Lorsque l’on découvre la démarche chaloupée de Daniel Craig dans le plan séquence d’ouverture, on comprend immédiatement que Spectre n’aura pas la noirceur du génial Skyfall. Le regard assuré, James quitte une énième conquête pour retourner à ses occupations tumultueuses. Sam Mendes donne directement le ton, ce vingt-quatrième épisode sera moins torturé mais tout aussi solide.
Après cette introduction vient le traditionnel générique qui reprend les figures phares des trois précédents opus. Après avoir combattu des ennemis qui n’étaient finalement que des pions dans leur organisation criminelle, Bond va cette fois-ci s’attaquer au chef de SPECTRE, campé par un Christoph Waltz tout en retenue.

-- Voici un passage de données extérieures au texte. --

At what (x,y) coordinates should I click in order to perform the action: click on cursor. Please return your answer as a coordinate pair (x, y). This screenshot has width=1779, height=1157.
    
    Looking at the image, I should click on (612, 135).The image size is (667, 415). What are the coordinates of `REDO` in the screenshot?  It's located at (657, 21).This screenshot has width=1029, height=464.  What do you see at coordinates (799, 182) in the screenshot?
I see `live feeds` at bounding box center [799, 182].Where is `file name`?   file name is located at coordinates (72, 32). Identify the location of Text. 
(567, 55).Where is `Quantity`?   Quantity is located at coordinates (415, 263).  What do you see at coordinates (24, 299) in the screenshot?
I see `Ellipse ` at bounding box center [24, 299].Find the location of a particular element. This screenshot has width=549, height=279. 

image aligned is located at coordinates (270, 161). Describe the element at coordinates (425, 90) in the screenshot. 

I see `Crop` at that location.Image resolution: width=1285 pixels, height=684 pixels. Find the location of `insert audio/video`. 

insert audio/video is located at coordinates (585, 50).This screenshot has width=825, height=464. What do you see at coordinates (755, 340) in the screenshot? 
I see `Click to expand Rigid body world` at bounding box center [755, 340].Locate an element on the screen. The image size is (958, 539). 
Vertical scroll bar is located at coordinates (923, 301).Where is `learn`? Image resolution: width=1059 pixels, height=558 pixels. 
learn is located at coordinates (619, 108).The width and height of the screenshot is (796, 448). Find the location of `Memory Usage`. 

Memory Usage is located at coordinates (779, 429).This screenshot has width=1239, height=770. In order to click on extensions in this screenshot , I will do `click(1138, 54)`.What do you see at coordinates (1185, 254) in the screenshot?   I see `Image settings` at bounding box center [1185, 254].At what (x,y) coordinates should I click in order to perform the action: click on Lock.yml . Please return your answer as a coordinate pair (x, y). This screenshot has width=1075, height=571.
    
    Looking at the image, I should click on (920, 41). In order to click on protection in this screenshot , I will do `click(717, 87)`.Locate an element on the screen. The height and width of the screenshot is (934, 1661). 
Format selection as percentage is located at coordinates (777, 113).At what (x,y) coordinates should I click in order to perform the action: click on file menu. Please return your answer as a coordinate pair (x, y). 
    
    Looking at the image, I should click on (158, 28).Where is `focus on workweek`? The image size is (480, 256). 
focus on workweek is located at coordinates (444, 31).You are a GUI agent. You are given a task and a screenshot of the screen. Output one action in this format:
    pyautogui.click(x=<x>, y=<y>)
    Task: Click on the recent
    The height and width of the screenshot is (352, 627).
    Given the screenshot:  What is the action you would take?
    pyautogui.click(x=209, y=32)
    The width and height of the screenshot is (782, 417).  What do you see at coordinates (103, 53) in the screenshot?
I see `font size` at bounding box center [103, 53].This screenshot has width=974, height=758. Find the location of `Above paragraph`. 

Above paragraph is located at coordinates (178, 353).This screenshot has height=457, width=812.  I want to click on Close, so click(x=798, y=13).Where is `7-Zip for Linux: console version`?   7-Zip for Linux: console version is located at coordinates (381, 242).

Moins prenant et tendu que Skyfall, Spectre est un épisode dans lequel Bond semble moins fatigué par les coups mais tout autant pris de court par ses adversaires. A de multiples reprises dans le long métrage flotte la phrase « Les morts sont vivants », qui s’affiche avant le sublime point de départ dans les rues de Mexico. On croise les ombres de Vesper Lynd et M et la tristesse est rapidement effacée du regard du héros. S’il est moins brutal dans cet épisode, Bond semble également moins hésitant.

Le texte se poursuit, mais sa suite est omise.